■ Work to be completed:
In the post on firearms museums below, who wrote the booklet "The Fuller Collection of American Military Shoulder Arms"?

══ Text under study

I have never had the opportunity to really look at it. Like the John Browning Museum at Rock Island Arsenal, and the NRA museum at Bass Pro in Springfield, MO, just to much to absorb at one time.
 
We did purchase the small booklet, "The Fuller Collection of American Military Shoulder Arms" by Harold L. Peterson at the gift shop at Visitor's Center at Chickamauga and Chattanooga Military Park.

As written, there were so many arms to see and try to do in short amount of time. Just not enough time.
 
The Fuller Collection is a must see. That whole area is filled with historic sites including Lookout Mountain and Kennesaw Mountain, Kennesaw (RR and Civil War Museum), Picketts Mill, etc.

Other worthy museums for firearms include the National Firearms Museum in Fairfax. Virginia. Springfield Armory National Historic Site in Springfield, Mass., Colonial Williamsburg (and its DeWitt Museum). I understand that Gettysburg took down much of its collection. The Frazier Arms Museum in Louisville, KY is worth visiting. A neat little museum in Ohio is the Log Cabin Shop in Lodi, OH. I don't know if the Smithsonian American History Museum ever put their firearms collection back on display. Somebody update me please.

════
══ Supplied data

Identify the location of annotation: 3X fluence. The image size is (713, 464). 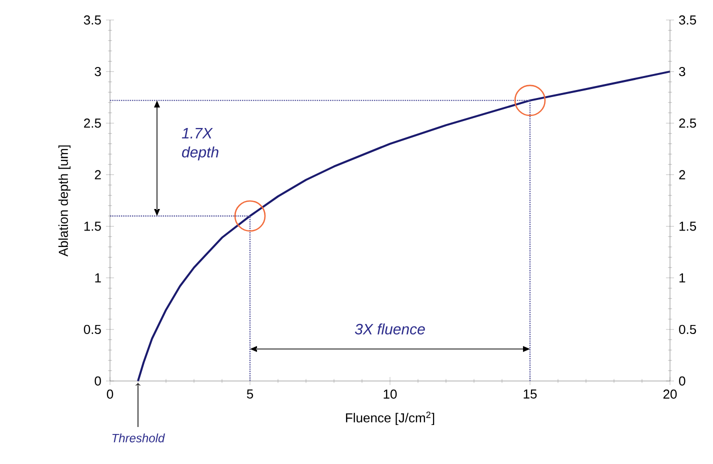
(390, 328).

════

■ Answer section:
Harold L. Peterson